- Requirement -
Copy each record below faithfully, leaving out images.

- Records from a collection -
+ + +
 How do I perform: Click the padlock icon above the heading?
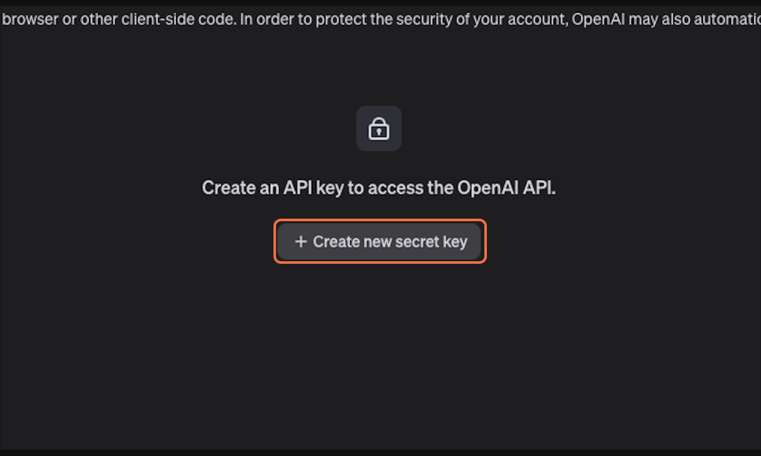pyautogui.click(x=379, y=129)
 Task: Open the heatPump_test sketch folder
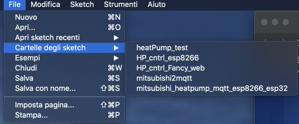coord(211,48)
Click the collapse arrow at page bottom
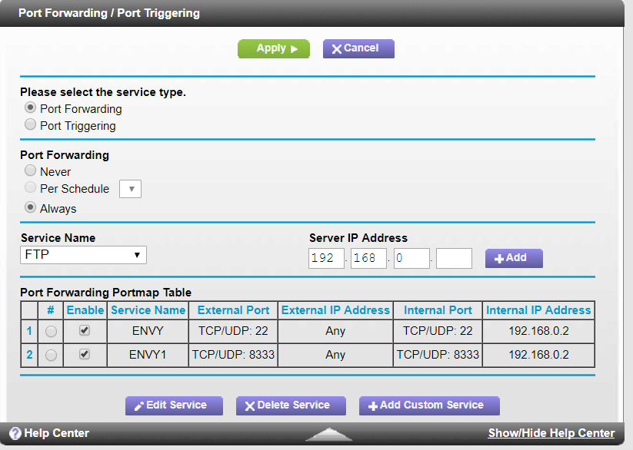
+ + +
- Exercise result -
 How do I perform: Click the padlock icon above the heading?
pyautogui.click(x=379, y=129)
 Task: Open the heatPump_test sketch folder
coord(211,48)
Click the collapse arrow at page bottom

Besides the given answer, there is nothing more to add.